Catastrophic scenarios can still be averted, but this will require Africa’s leaders to mobilise at the highest level and find ways to be heard in Addis Ababa and Mekelle, Tigray’s capital. They must do so quickly or face a rude awakening.

Former and current heads of state, including continental powers like Nigeria and South Africa, whose President Cyril Ramaphosa is the current chair of the AU; as well as the Democratic Republic of the Congo, whose President Félix Tshisekedi will become the next AU chair in February, can play a significant role. They should back Igad’s call for dialogue and reconciliation, further amplified by AU chairperson Moussa Faki Mahamat’s call for an intra-Ethiopian process.

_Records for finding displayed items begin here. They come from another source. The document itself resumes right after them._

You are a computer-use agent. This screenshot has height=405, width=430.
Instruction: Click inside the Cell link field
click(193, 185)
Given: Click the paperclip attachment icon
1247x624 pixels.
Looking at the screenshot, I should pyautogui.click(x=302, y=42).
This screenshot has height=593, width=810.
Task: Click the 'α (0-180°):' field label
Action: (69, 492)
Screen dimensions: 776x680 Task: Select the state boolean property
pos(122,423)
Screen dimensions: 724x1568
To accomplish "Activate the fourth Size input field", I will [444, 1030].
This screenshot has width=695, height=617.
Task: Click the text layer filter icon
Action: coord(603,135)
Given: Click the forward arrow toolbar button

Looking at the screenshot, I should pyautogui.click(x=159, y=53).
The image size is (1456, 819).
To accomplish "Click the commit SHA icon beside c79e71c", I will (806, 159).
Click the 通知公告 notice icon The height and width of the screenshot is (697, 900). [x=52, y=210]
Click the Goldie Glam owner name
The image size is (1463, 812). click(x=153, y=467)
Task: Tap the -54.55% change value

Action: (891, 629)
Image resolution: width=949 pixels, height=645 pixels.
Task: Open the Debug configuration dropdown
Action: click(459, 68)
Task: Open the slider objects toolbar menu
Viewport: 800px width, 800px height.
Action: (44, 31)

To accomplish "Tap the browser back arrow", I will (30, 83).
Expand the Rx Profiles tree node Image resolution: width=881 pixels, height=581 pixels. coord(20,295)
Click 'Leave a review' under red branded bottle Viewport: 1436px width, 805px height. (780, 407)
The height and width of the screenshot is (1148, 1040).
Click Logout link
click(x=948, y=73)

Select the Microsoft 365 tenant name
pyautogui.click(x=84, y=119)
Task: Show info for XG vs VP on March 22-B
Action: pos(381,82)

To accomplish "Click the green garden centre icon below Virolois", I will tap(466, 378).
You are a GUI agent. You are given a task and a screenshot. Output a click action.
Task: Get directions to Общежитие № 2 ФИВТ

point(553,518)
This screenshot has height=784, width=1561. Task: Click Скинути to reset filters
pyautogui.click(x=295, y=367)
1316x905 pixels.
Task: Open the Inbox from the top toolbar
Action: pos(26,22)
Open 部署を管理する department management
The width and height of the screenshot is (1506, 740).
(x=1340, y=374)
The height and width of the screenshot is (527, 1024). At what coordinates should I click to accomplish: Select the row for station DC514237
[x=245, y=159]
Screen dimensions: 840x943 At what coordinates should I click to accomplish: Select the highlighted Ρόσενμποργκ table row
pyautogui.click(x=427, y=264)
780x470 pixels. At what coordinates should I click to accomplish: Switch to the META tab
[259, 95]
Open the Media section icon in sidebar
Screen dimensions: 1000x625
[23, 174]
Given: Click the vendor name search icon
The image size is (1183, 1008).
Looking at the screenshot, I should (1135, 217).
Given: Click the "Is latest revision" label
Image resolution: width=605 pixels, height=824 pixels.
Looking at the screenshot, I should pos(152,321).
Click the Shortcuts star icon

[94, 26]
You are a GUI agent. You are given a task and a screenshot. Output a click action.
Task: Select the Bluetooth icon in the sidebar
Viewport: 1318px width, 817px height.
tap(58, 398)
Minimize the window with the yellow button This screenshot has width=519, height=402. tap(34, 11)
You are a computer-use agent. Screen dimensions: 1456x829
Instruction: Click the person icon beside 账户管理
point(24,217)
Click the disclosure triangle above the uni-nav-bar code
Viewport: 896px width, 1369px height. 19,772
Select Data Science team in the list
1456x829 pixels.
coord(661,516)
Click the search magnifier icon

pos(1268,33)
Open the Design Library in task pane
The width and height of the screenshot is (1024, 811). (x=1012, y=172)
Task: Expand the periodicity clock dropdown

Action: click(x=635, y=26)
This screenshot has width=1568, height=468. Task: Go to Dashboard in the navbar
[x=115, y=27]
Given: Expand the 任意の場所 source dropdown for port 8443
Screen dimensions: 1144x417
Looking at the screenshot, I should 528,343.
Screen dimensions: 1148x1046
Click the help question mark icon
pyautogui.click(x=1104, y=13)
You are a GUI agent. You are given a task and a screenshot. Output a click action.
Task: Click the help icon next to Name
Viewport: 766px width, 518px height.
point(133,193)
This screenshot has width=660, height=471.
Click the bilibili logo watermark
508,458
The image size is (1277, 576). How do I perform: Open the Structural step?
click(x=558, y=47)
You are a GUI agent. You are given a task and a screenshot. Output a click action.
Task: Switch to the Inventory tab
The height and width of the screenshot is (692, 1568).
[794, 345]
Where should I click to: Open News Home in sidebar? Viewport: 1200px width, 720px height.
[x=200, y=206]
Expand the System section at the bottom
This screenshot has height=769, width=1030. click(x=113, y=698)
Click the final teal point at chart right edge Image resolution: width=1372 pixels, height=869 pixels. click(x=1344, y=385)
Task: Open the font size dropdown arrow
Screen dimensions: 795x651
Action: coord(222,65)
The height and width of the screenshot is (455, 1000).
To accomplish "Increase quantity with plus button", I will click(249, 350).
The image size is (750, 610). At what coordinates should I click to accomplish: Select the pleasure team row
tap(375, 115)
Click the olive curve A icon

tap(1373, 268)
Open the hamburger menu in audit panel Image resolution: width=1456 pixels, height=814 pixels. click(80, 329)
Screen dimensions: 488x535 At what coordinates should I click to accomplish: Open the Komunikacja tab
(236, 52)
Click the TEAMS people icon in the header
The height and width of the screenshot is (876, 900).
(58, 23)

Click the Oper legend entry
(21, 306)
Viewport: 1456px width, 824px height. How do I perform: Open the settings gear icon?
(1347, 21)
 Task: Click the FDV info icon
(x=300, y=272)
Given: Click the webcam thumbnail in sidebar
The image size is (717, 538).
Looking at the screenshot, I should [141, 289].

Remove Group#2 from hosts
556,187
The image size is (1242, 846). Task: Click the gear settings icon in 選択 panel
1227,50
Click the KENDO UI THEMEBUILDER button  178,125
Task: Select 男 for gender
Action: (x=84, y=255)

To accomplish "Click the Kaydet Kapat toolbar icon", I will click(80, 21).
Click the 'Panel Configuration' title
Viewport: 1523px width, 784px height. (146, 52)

African leaders’ first task is to convince Addis Ababa that regardless of the nature of TPLF’s alleged crimes, military intervention is not the wise way to bring them to justice. Tigray’s leadership now commands a chunk of the federal military, having taken over much of the Northern Command units stationed in the region. It already had a strong regional security force, and apparently has support from many Tigrayans in regards to its dispute over autonomy with Addis Ababa.

Continental statesmen, working with Ethiopian dignitaries who still have the ear of TPLF leaders, must simultaneously convince the party to explicitly recognise the federal government as the legitimate authority to discuss a resolution to the conflict. That may help to pave the way for Addis Ababa to suspend military efforts and return to a political approach. 

Significantly, Addis Ababa hosts the AU headquarters. A war on its doorstep would be a disturbing symbol for an organisation that pledged to “silence the guns” on the continent. African leaders need to act now and speak with a purposeful and united voice.

Comfort Ero is the Africa programme director of International Crisis Group. This op-ed is published jointly by the East African and the Mail & Guardian.